4.   NO FRACTIONAL SHARES OR SCRIP. No fractional shares or scrip representing
     fractional shares shall be issued upon the exercise of this Warrant. In
     lieu of any fractional share to which Holder otherwise would be entitled,
     the Company shall make a cash payment equal to the Exercise Price
     multiplied by such fraction.

5.   REPLACEMENT OF WARRANT. Upon receipt of evidence reasonably satisfactory to
     the Company of the loss, theft, destruction or mutilation of this Warrant
     and, in the case of loss, theft or destruction, upon delivery of an
     indemnity agreement reasonably satisfactory in form and substance to the
     Company or, in the case of mutilation, upon surrender and cancellation of
     this Warrant, the Company at its expense shall execute and deliver, in lieu
     of this Warrant, a new warrant of like tenor and amount.
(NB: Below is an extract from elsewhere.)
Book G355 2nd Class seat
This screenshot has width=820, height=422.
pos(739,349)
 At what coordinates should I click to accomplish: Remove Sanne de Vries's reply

6.   RIGHTS OF STOCKHOLDERS. Subject to Sections 9 and 11 of this Warrant,
     Holder shall not be entitled to vote or receive dividends or be deemed
     holder of Common Stock or any other securities of the Company that at any
     time may be issuable upon the exercise hereof for any purpose, nor shall
     anything contained herein be construed to confer upon Holder, as such, any
     of the rights of a stockholder of the Company or any right to vote for the
     election of directors or on any matter submitted to stockholders of the
     Company at any meeting thereof, or to give or withhold consent to any
     corporate action (whether upon any recapitalization, issuance of stock,
     reclassification of stock, change of par value, or change of stock to no
     par value, consolidation, merger, conveyance or otherwise) or to receive
     notice of meetings, or to receive dividends or subscription rights or
     otherwise until the Warrant has been exercised as provided herein.

<PAGE>

7.   TRANSFER OF WARRANT.

     (a)  WARRANT REGISTER. The Company shall maintain a register (the "Warrant
          Register") containing the names and addresses of Holder or Holders.
          Any Holder of this Warrant or any portion thereof may change his
          address as shown on the Warrant Register by written notice to the
          Company requesting such change. Any notice or written communication
          required or permitted to be given to Holder may be delivered or given
          by mail to such Holder as shown on the Warrant Register and at the
          address shown on the Warrant Register. Until this Warrant is
          transferred on the Warrant Register, the Company may treat Holder as
          shown on the Warrant Register as the absolute owner of this Warrant
          for all purposes, notwithstanding any notice to the contrary.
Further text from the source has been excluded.